The Main and Osage TIF, which includes several developments near Illinois State University, paid $387,608 for interest and $246,552 for site development for SH Flats Normal LLC for The Flats at ISU student apartments, as well as $64,000 in infrastructure.
The uptown and Main and Osage districts paid out about what they brought in, $1.93 million for uptown and $700,000 for Main and Osage. One Normal Plaza produced $13,000 in revenue; the Main/I-55 and north Normal TIFs had no revenue for the year.

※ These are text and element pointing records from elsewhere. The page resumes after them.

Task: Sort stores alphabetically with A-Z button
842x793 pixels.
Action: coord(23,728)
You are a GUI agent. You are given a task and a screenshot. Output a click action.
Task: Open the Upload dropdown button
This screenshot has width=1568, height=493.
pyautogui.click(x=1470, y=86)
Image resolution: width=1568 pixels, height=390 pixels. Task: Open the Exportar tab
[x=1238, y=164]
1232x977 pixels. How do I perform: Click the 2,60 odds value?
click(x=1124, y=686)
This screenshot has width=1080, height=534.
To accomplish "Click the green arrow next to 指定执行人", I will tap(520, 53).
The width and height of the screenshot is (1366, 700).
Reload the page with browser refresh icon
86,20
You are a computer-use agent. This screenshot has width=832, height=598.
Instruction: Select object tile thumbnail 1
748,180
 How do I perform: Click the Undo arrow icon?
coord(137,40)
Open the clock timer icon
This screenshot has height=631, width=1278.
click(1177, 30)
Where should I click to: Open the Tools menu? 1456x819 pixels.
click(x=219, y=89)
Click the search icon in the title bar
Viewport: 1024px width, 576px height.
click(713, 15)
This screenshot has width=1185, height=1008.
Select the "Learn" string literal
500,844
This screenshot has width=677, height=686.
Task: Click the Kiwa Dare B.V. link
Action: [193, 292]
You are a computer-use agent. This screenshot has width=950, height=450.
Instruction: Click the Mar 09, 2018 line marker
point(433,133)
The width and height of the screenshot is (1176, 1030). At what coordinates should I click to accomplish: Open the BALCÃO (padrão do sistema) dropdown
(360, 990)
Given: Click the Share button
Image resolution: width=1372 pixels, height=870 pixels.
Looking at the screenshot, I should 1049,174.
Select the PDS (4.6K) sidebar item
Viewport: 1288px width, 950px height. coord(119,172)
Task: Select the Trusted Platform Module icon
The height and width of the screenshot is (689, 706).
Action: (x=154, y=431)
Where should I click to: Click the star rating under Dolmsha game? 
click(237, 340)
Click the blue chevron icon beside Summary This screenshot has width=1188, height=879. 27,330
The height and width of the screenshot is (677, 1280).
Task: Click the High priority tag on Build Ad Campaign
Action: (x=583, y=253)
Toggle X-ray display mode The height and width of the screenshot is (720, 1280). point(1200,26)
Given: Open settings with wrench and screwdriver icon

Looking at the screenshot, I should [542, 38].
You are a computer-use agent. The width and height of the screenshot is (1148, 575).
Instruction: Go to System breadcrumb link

TIF districts are required to return unused revenue to local taxing bodies.
Heffernan said officials continue to try to sell the former Wildwood warehouse, but the TIF could be re-evaluated if the area continues to be dormant. She said the Radisson is an example of a TIF project that didn't progress for a long time but later succeeded.
“It’s a very large building, partially finished and not occupiable, and it would cost $8 (million) to $10 million to make it occupiable,” she said of challenges for the 500,000 square-foot building, started by a maker of lawn, leaf and vacuum bags that went bankrupt. “If nothing happens in the next two years ... we’ll need to work with the owners to see what the next step might be.”